File metadata and controls

83 lines (55 loc) · 7.72 KB

Addon-operator metrics

The Addon-operator implements Prometheus target at /metrics endpoint. The default port is 9650.

  • addon_operator_binding_count{module="", hook=""} — a gauge with bindings count for every hooks. Global hooks has empty "module" label.

  • addon_operator_config_values_errors_total{} — a counter of ConfigMap validation errors after kubectl edit. See validation.

  • addon_operator_global_hook_run_seconds{hook="", binding="", activation="", queue=""} — a histogram with hook execution times. "hook" label is a name of the hook, "binding" is a binding name from configuration, "queue" is a queue name where hook is queued and "activation" is an event that triggers hook execution.

  • addon_operator_global_hook_run_errors_total{hook="", binding="", activation="", queue=""} – this is the counter of hooks’ execution errors. It only tracks errors of hooks with the disabled allowFailure (i.e. respective key is omitted in the configuration or the allowFailure: false parameter is set). This metric has a "hook" label with the name of a failed hook.

  • addon_operator_global_hook_run_allowed_errors_total{hook="", binding="", activation="", queue=""} – this is the counter of hooks’ execution errors. It only tracks errors of hooks that are allowed to exit with an error (the parameter allowFailure: true is set in the configuration). The metric has a "hook" label with the name of a failed hook.

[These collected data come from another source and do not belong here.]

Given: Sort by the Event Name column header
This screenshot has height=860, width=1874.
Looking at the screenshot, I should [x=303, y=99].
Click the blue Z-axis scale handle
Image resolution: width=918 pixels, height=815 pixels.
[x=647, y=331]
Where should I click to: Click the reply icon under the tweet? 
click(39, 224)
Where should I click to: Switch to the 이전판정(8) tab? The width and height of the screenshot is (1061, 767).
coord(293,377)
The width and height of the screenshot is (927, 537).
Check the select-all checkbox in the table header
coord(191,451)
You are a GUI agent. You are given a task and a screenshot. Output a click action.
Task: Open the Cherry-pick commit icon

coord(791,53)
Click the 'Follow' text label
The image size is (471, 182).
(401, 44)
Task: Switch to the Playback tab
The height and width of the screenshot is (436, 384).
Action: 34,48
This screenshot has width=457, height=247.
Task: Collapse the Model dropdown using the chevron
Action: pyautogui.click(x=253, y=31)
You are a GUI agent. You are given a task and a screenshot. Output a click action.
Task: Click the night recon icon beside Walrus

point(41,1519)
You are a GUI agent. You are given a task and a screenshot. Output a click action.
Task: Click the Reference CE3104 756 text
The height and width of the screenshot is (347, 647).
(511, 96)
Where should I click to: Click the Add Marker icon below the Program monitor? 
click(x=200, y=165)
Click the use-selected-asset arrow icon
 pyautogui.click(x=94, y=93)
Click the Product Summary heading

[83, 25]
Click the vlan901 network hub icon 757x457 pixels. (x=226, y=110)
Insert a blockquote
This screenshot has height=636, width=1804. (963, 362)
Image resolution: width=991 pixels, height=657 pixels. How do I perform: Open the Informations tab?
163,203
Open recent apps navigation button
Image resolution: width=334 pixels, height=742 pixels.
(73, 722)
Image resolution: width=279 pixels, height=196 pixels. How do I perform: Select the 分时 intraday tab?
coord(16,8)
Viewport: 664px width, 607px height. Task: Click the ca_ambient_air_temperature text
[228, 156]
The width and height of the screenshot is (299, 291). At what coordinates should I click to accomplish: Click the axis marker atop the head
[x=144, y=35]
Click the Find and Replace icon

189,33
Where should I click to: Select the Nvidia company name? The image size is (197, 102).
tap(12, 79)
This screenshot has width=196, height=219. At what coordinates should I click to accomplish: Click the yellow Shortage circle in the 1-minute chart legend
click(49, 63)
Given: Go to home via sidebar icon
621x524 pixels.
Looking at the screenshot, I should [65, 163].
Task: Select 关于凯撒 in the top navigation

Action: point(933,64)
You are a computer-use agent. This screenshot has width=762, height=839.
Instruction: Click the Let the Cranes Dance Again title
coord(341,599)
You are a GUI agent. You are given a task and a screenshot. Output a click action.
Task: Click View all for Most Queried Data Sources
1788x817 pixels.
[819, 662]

  • addon_operator_global_hook_run_success_total{hook="", binding="", activation="", queue=""} – this is the counter of hooks’ success execution. The metric has a "hook" label with the name of a succeeded hook.

  • addon_operator_global_hook_run_sys_cpu_seconds{hook="", binding="", activation="", queue=""} — a histogram with global hook system cpu seconds.

  • addon_operator_global_hook_run_user_cpu_seconds{hook="", binding="", activation="", queue=""} — a histogram with global hook user cpu seconds.

  • addon_operator_global_hook_run_max_rss_bytes{hook="", binding="", activation="", queue=""} — a gauge with global hook max rss usage in bytes.

  • addon_operator_module_hook_run_seconds{module="", hook="", binding="", activation="", queue=""} — a histogram with module hook execution times. "module" label is a name of the module, "hook" label is a name of the hook, "binding" is a binding name from configuration, "queue" is a queue name where hook is queued and "activation" is an event that triggers hook execution.

  • addon_operator_module_hook_run_errors_total{module="", hook="", binding="", activation="", queue=""} – this is the counter of hooks’ execution errors. It only tracks errors of hooks with the disabled allowFailure (i.e. respective key is omitted in the configuration or the allowFailure: false parameter is set). This metric has a "hook" label with the name of a failed hook.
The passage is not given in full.